The second quarter witnessed similar action. The Irish tallied another one as Notre Dame’s Zach Brenneman sent his 24th goal of the season into freshman goalie A.J. Fiore’s cage, adding to a 4-0 run for Notre Dame that held Cornell scoreless for over 15 minutes. Freshman attackman Steve Mock was eventually able to halve Notre Dame’s lead, but Notre Dame responded within two minutes to bring the score to 5-2. Mock added one more for the quarter, but so did the Irish, making the score 6-3 going into the half.
“In the first half [Rodgers] had 10 saves, and credit to him for playing great, and doing his job and keeping those guys in it. We were getting great looks. We didn’t hit some of the shots we needed to or would have liked to early. The momentum never seemed to go our way,” said senior co-captain Ryan Hurley.
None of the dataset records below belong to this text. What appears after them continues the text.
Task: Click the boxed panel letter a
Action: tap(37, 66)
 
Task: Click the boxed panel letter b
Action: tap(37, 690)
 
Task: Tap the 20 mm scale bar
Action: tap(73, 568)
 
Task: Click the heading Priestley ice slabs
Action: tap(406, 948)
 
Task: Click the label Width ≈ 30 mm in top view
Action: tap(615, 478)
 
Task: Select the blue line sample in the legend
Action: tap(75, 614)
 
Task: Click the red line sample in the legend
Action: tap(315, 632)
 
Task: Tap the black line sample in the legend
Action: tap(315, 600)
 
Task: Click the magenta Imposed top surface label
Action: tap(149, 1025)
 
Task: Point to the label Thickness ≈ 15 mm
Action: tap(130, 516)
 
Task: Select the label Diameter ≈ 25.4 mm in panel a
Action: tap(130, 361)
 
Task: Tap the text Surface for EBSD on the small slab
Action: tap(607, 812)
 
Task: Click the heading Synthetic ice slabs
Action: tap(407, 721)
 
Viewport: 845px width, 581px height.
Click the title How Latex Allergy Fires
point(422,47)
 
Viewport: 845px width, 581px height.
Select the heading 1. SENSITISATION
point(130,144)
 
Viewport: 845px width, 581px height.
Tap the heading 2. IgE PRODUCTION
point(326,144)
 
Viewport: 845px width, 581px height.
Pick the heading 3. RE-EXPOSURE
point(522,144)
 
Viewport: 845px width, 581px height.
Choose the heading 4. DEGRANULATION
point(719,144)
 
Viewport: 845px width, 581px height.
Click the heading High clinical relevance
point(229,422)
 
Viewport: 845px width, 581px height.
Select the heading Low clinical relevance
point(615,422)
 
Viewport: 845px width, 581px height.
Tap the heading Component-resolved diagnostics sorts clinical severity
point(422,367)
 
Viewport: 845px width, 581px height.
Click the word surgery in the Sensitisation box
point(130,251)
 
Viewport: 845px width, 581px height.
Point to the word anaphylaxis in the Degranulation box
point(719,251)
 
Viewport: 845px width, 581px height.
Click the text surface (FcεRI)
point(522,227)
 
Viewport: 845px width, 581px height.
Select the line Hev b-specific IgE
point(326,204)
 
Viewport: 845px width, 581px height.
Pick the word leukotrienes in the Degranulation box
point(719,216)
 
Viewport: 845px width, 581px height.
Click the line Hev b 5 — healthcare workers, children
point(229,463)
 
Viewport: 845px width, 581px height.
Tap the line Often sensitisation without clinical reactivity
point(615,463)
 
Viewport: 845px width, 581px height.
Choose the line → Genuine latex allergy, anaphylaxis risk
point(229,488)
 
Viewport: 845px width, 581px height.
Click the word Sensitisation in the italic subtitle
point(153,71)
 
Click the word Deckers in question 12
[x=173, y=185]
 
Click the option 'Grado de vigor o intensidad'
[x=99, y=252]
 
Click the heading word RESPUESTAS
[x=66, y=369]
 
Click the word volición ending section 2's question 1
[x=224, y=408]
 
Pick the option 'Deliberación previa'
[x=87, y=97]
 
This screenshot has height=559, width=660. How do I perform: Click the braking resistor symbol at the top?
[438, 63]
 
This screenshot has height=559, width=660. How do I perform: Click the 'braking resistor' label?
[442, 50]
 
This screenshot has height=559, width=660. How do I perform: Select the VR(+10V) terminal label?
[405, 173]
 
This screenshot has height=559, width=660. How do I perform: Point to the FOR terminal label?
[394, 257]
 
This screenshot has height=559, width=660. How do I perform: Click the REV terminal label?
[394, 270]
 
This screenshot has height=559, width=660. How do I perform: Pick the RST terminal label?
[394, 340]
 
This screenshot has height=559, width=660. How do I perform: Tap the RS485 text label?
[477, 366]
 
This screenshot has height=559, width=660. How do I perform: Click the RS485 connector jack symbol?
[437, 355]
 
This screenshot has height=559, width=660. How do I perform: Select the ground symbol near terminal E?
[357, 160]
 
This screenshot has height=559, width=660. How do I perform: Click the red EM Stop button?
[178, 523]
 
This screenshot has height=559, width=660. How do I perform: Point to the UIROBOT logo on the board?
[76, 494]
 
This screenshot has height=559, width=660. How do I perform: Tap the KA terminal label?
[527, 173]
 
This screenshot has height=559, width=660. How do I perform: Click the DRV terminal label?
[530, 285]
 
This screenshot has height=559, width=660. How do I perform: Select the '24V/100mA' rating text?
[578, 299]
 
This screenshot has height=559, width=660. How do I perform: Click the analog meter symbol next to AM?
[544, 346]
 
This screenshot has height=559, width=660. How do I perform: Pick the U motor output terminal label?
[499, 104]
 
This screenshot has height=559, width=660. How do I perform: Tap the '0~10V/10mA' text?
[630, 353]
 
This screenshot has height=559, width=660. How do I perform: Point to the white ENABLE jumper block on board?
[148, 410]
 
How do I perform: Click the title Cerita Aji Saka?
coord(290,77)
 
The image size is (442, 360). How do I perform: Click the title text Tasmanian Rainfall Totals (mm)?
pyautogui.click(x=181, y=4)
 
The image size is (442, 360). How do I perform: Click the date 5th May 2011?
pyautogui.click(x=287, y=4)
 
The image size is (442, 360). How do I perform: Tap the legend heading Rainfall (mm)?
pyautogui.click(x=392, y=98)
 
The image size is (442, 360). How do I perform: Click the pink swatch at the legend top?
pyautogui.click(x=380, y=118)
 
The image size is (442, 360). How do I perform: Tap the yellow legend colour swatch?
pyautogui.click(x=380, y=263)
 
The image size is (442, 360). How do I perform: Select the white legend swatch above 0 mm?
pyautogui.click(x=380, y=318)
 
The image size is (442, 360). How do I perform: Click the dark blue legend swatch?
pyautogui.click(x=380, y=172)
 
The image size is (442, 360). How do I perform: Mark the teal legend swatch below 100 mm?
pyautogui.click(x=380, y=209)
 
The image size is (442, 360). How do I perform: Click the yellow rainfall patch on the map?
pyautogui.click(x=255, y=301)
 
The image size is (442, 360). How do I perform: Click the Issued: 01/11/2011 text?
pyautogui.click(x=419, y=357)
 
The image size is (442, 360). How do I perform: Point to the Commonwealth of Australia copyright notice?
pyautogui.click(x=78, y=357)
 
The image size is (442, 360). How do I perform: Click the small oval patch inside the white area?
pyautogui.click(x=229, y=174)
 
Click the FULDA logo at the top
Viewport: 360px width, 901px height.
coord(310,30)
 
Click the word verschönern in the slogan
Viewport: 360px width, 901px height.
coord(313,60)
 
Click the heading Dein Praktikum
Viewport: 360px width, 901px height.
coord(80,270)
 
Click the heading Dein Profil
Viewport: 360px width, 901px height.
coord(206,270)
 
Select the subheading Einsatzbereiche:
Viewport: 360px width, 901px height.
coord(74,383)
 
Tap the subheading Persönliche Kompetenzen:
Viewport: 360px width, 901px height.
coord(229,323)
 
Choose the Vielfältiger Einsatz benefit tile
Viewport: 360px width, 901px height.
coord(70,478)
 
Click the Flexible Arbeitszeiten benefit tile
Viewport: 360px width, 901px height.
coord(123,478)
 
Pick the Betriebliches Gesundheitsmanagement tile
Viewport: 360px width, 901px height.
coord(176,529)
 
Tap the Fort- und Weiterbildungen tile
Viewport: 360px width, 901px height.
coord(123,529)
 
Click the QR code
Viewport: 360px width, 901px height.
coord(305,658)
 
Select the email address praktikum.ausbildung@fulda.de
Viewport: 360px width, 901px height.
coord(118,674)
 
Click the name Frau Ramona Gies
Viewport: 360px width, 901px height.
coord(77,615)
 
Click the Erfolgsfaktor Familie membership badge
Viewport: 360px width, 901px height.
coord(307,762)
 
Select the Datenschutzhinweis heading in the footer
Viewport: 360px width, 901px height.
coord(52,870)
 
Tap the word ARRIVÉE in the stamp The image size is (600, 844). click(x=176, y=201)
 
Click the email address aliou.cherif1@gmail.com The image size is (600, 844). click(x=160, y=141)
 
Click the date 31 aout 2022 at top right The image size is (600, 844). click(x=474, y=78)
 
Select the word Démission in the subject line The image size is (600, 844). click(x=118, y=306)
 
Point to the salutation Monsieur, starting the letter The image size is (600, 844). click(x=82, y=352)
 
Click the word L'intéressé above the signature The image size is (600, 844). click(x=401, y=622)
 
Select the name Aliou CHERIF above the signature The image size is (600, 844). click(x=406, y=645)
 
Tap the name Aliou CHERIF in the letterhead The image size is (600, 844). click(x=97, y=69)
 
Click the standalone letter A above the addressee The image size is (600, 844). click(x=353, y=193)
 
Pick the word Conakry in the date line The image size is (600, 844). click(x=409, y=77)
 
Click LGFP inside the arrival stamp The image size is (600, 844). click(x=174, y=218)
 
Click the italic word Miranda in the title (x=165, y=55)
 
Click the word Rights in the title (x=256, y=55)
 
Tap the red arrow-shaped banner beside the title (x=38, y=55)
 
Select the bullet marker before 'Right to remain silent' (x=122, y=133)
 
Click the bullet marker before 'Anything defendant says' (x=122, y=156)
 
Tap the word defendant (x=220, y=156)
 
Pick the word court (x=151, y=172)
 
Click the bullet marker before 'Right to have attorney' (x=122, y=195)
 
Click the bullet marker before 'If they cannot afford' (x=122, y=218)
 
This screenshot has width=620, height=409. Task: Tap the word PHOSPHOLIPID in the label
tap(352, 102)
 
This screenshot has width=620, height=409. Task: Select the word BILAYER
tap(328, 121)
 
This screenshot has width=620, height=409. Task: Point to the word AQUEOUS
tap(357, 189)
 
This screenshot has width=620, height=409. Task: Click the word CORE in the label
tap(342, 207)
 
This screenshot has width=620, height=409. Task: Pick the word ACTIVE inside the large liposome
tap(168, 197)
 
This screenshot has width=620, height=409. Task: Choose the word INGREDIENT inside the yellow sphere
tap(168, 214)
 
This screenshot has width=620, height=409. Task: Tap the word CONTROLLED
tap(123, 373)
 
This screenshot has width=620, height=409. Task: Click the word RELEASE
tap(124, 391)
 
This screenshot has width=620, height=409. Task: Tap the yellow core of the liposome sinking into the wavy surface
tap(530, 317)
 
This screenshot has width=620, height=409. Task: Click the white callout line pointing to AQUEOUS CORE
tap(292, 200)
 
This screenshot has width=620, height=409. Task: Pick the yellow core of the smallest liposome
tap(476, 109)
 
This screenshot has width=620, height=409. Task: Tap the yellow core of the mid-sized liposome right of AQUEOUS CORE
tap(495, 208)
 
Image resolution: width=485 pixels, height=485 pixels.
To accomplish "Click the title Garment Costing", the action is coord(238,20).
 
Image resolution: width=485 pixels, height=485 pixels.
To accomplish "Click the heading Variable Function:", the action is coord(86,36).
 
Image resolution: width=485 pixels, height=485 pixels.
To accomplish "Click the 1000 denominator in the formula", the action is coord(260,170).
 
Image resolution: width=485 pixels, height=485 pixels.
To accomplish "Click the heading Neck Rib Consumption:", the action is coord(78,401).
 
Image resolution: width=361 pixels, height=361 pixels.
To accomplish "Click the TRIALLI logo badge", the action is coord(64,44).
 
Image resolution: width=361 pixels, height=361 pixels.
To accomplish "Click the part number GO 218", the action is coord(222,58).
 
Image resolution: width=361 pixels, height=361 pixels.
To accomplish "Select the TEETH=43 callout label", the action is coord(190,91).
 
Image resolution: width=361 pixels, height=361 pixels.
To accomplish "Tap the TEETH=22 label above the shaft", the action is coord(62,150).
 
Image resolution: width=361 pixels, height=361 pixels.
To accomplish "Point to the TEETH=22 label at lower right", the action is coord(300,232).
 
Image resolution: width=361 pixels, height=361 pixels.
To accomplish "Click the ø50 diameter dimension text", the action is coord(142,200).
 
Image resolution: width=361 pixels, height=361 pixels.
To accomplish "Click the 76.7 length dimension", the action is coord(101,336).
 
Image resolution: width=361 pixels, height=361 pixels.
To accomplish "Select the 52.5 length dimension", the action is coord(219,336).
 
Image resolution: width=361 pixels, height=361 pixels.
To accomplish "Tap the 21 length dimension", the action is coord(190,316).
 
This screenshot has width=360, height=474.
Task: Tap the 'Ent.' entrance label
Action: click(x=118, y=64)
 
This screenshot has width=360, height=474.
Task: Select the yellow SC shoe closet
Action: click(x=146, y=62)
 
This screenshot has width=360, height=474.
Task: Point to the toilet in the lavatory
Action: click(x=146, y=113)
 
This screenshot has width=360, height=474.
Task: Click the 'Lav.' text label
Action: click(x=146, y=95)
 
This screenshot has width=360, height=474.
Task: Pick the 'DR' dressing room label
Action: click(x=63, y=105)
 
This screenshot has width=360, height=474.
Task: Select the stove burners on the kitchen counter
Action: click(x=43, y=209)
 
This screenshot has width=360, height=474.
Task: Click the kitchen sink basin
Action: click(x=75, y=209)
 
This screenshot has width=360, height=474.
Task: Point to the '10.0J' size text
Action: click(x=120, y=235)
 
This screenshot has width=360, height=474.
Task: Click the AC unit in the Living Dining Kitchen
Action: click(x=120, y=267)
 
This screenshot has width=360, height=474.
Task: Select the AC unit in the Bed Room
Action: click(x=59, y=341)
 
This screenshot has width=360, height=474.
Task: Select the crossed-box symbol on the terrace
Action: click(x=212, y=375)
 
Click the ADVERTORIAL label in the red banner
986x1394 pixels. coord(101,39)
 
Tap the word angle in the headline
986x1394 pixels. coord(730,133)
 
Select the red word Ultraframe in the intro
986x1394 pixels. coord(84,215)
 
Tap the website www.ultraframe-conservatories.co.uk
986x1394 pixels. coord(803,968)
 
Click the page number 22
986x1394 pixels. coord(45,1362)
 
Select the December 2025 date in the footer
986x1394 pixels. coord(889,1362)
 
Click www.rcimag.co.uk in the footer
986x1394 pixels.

Mock notched a hat trick in the third quarter, and freshman attackman Ross Gillum scored his first postseason goal in the third, yet the lucky Irish added two more of their own. Gillum earned another point as he assisted Cornell’s next goal, scored by Hurley with 6:08 remaining in the game, cutting the deficit to three. However, Notre Dame refused to give anything up and quickly turned a 9-6 lead into a 12-6 score, before the dynamic Red duo of Hurley and sophomore attackman Rob Pannell scored a man-up goal to –– if nothing else –– end the season on a symbolic note. The game culminated in a 12-7 upset of the Red, allowing Notre Dame to move on to its first-ever NCAA tournament final against eventual-champion Duke.
Cornell dominated in shots, ground balls and face-offs, but this proved not enough. Rodgers was able to stay all over the net, and the Notre Dame defense was able to hold top attackmen Hurley and Pannell to a mere two goals and three assists in total.
“Scott Rodgers did a great job of making saves. We were shooting at places that we thought were going to go in. Credit to him for doing a great job; he had 16 saves on the day, so it’s just a credit to him and the defense around him,” Pannell said.
Thus, Cornell’s 2010 lacrosse season comes to a close after a longer-than-expected and improved run by the Red, in front of not only the 44,000+ people present at M&T Bank Stadium, but also the television viewers watching from all over the country on ESPN2. Though Notre Dame was able to almost double Cornell’s score, the fact of the matter remains that the Red did boast the youngest squad of any team in the Final Four.
“I’ve never been so proud of the way they played. Our captains Ryan Hurley and Pierce Derkac just did a tremendous job this year at bringing this group along at a pace that was conducive to our youth and immaturity to a point right here,” Tambroni said.